**WHAT TO WORK ON:** Word for word, reproduce every record in the listing below.

**SOURCE INFORMATION:**

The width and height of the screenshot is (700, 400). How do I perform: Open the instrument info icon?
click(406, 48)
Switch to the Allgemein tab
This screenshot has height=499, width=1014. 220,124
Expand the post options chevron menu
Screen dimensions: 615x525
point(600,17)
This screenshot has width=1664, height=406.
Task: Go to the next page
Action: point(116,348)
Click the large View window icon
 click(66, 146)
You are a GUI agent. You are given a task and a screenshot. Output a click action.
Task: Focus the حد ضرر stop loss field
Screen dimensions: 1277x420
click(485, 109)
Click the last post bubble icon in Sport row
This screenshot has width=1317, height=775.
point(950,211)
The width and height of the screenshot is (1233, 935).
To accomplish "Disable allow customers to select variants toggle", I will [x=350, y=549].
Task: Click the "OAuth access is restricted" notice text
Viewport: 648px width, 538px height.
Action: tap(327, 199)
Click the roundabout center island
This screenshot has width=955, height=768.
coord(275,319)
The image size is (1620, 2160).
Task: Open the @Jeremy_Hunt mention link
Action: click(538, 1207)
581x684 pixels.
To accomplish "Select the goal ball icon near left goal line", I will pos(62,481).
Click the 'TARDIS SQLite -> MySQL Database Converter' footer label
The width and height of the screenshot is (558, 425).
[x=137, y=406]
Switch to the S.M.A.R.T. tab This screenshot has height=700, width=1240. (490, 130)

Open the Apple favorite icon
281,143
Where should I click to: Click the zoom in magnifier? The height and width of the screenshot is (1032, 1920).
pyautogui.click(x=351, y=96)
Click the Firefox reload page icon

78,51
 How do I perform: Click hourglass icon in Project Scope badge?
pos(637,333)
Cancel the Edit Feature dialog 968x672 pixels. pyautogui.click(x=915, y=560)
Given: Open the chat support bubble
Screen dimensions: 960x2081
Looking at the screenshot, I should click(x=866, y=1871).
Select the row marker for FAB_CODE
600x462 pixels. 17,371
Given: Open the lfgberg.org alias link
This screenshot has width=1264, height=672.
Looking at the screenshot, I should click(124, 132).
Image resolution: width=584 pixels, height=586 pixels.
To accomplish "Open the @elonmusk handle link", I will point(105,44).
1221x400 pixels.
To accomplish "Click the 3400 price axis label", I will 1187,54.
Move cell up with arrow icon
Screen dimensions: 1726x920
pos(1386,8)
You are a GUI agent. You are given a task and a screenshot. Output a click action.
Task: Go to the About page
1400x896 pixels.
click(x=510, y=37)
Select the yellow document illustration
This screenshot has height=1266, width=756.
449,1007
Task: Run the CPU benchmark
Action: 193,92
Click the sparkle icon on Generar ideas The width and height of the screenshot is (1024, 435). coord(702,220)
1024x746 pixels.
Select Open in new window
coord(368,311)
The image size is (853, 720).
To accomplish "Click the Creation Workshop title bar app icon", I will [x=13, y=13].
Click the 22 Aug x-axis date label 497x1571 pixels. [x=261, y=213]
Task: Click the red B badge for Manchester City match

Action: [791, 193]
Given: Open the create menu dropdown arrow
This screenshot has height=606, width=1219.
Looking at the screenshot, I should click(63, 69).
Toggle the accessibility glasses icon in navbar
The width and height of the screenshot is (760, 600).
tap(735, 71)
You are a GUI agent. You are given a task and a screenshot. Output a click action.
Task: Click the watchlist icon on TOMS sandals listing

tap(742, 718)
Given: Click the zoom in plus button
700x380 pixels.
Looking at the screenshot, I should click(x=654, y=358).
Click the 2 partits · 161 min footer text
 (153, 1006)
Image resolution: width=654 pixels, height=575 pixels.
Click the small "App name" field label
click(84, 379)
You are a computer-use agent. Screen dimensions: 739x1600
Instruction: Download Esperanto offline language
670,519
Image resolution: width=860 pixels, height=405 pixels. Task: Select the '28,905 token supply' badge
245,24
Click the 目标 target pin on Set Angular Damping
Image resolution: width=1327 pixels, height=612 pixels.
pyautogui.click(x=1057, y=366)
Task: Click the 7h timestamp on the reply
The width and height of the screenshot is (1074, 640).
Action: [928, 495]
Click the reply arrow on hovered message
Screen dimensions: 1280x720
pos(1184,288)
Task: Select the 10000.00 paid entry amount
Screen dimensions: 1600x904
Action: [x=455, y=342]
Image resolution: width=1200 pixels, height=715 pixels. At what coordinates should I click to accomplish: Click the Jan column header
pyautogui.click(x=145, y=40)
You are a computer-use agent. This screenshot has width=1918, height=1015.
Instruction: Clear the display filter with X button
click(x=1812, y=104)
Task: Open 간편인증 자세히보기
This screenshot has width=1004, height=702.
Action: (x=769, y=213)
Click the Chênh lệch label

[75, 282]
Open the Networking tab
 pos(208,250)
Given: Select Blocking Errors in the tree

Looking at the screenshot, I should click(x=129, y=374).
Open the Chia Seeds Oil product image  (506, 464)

**ANSWER AREA:**
The width and height of the screenshot is (700, 400). How do I perform: Open the instrument info icon?
click(406, 48)
Switch to the Allgemein tab
This screenshot has height=499, width=1014. 220,124
Expand the post options chevron menu
Screen dimensions: 615x525
point(600,17)
This screenshot has width=1664, height=406.
Task: Go to the next page
Action: point(116,348)
Click the large View window icon
 click(66, 146)
You are a GUI agent. You are given a task and a screenshot. Output a click action.
Task: Focus the حد ضرر stop loss field
Screen dimensions: 1277x420
click(485, 109)
Click the last post bubble icon in Sport row
This screenshot has width=1317, height=775.
point(950,211)
The width and height of the screenshot is (1233, 935).
To accomplish "Disable allow customers to select variants toggle", I will [x=350, y=549].
Task: Click the "OAuth access is restricted" notice text
Viewport: 648px width, 538px height.
Action: tap(327, 199)
Click the roundabout center island
This screenshot has width=955, height=768.
coord(275,319)
The image size is (1620, 2160).
Task: Open the @Jeremy_Hunt mention link
Action: click(538, 1207)
581x684 pixels.
To accomplish "Select the goal ball icon near left goal line", I will pos(62,481).
Click the 'TARDIS SQLite -> MySQL Database Converter' footer label
The width and height of the screenshot is (558, 425).
[x=137, y=406]
Switch to the S.M.A.R.T. tab This screenshot has height=700, width=1240. (490, 130)

Open the Apple favorite icon
281,143
Where should I click to: Click the zoom in magnifier? The height and width of the screenshot is (1032, 1920).
pyautogui.click(x=351, y=96)
Click the Firefox reload page icon

78,51
 How do I perform: Click hourglass icon in Project Scope badge?
pos(637,333)
Cancel the Edit Feature dialog 968x672 pixels. pyautogui.click(x=915, y=560)
Given: Open the chat support bubble
Screen dimensions: 960x2081
Looking at the screenshot, I should click(x=866, y=1871).
Select the row marker for FAB_CODE
600x462 pixels. 17,371
Given: Open the lfgberg.org alias link
This screenshot has width=1264, height=672.
Looking at the screenshot, I should click(124, 132).
Image resolution: width=584 pixels, height=586 pixels.
To accomplish "Open the @elonmusk handle link", I will point(105,44).
1221x400 pixels.
To accomplish "Click the 3400 price axis label", I will 1187,54.
Move cell up with arrow icon
Screen dimensions: 1726x920
pos(1386,8)
You are a GUI agent. You are given a task and a screenshot. Output a click action.
Task: Go to the About page
1400x896 pixels.
click(x=510, y=37)
Select the yellow document illustration
This screenshot has height=1266, width=756.
449,1007
Task: Run the CPU benchmark
Action: 193,92
Click the sparkle icon on Generar ideas The width and height of the screenshot is (1024, 435). coord(702,220)
1024x746 pixels.
Select Open in new window
coord(368,311)
The image size is (853, 720).
To accomplish "Click the Creation Workshop title bar app icon", I will [x=13, y=13].
Click the 22 Aug x-axis date label 497x1571 pixels. [x=261, y=213]
Task: Click the red B badge for Manchester City match

Action: [791, 193]
Given: Open the create menu dropdown arrow
This screenshot has height=606, width=1219.
Looking at the screenshot, I should click(63, 69).
Toggle the accessibility glasses icon in navbar
The width and height of the screenshot is (760, 600).
tap(735, 71)
You are a GUI agent. You are given a task and a screenshot. Output a click action.
Task: Click the watchlist icon on TOMS sandals listing

tap(742, 718)
Given: Click the zoom in plus button
700x380 pixels.
Looking at the screenshot, I should click(x=654, y=358).
Click the 2 partits · 161 min footer text
 (153, 1006)
Image resolution: width=654 pixels, height=575 pixels.
Click the small "App name" field label
click(84, 379)
You are a computer-use agent. Screen dimensions: 739x1600
Instruction: Download Esperanto offline language
670,519
Image resolution: width=860 pixels, height=405 pixels. Task: Select the '28,905 token supply' badge
245,24
Click the 目标 target pin on Set Angular Damping
Image resolution: width=1327 pixels, height=612 pixels.
pyautogui.click(x=1057, y=366)
Task: Click the 7h timestamp on the reply
The width and height of the screenshot is (1074, 640).
Action: [928, 495]
Click the reply arrow on hovered message
Screen dimensions: 1280x720
pos(1184,288)
Task: Select the 10000.00 paid entry amount
Screen dimensions: 1600x904
Action: [x=455, y=342]
Image resolution: width=1200 pixels, height=715 pixels. At what coordinates should I click to accomplish: Click the Jan column header
pyautogui.click(x=145, y=40)
You are a computer-use agent. This screenshot has width=1918, height=1015.
Instruction: Clear the display filter with X button
click(x=1812, y=104)
Task: Open 간편인증 자세히보기
This screenshot has width=1004, height=702.
Action: (x=769, y=213)
Click the Chênh lệch label

[75, 282]
Open the Networking tab
 pos(208,250)
Given: Select Blocking Errors in the tree

Looking at the screenshot, I should click(x=129, y=374).
Open the Chia Seeds Oil product image  (506, 464)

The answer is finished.